What to produce
Copy exactly the lines of the material below that run from the one containing "Click the 46-48 chest measurement cell" through the one containing "Screen dimensions: 1000x1000". Copy no other lines.

Available data
============

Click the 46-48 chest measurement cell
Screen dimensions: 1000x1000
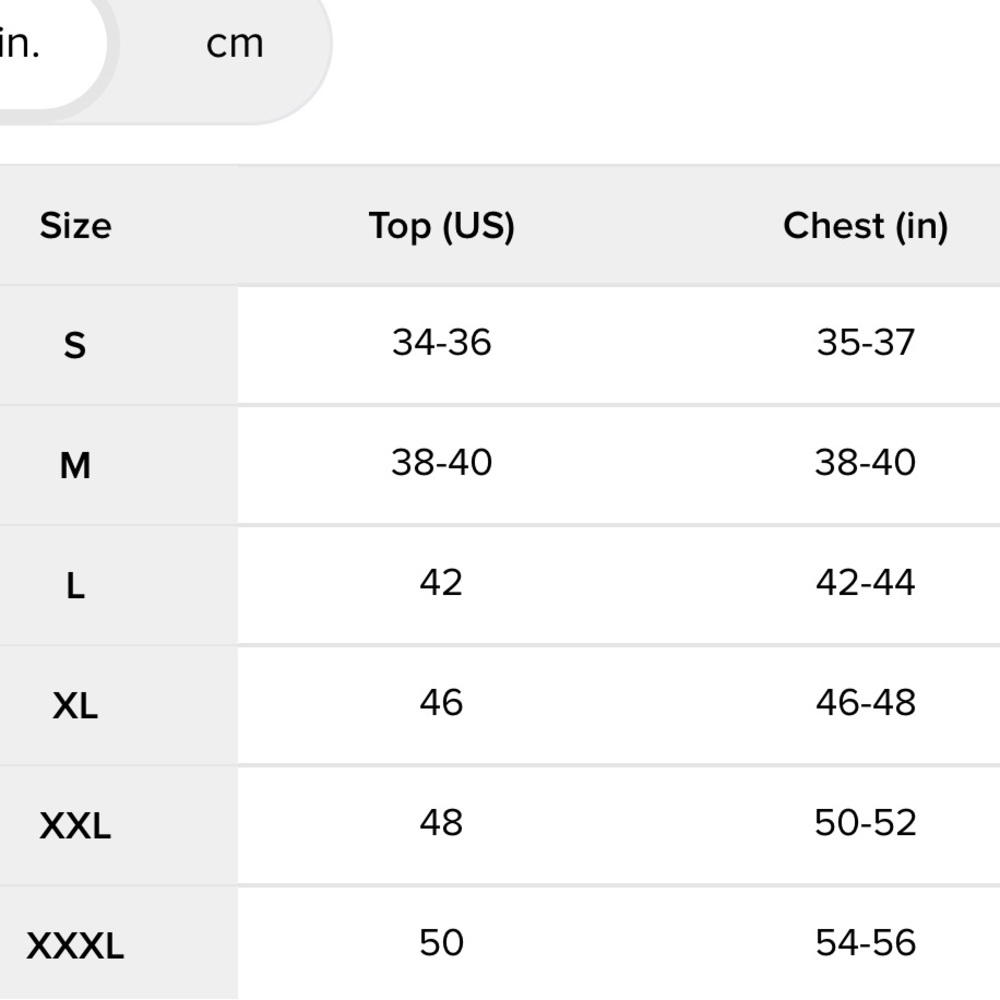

============

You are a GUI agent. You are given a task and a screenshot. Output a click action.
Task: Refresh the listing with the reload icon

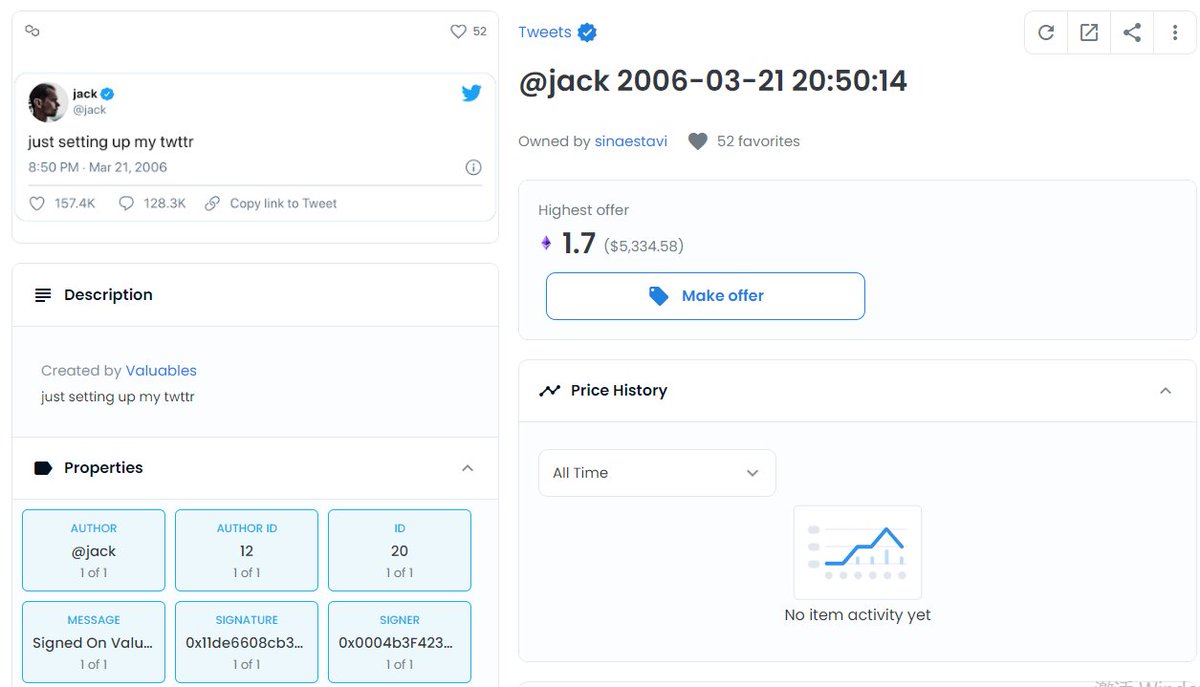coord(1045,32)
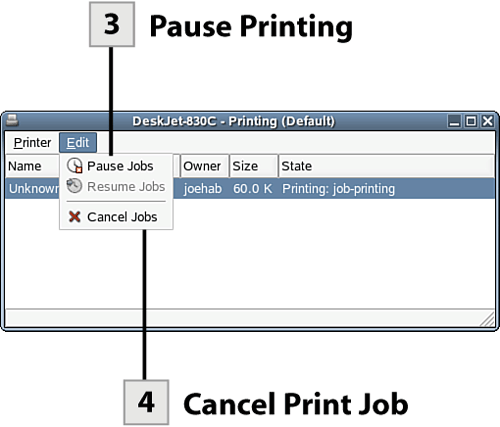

============

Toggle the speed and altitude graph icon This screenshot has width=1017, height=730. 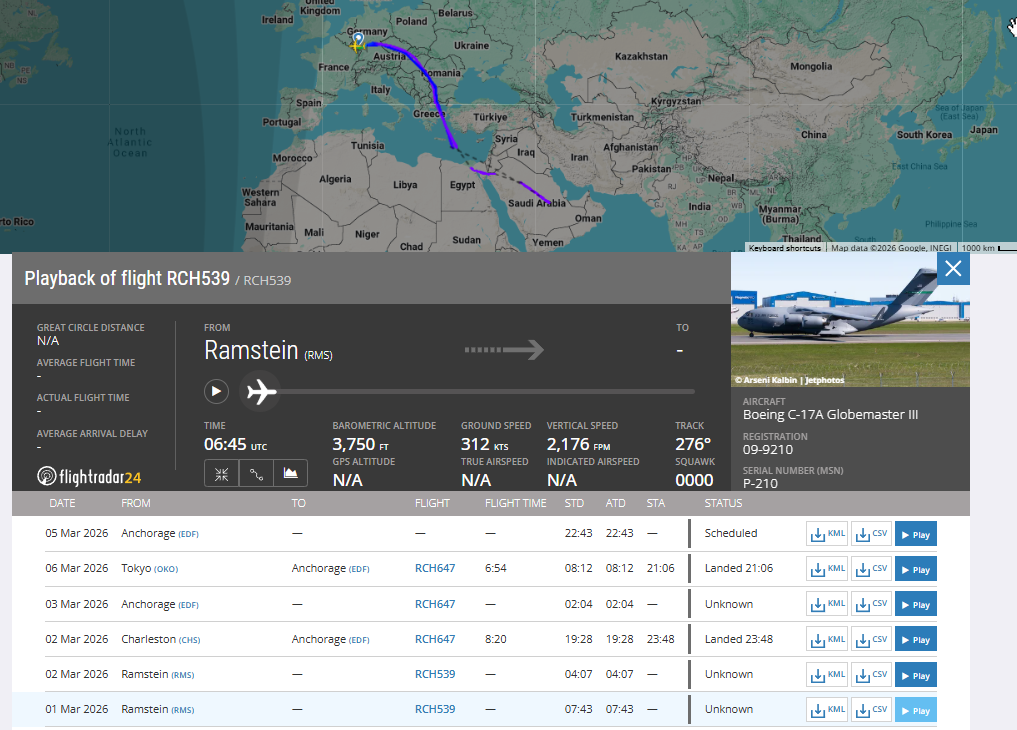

============

Task response
Click the 46-48 chest measurement cell
Screen dimensions: 1000x1000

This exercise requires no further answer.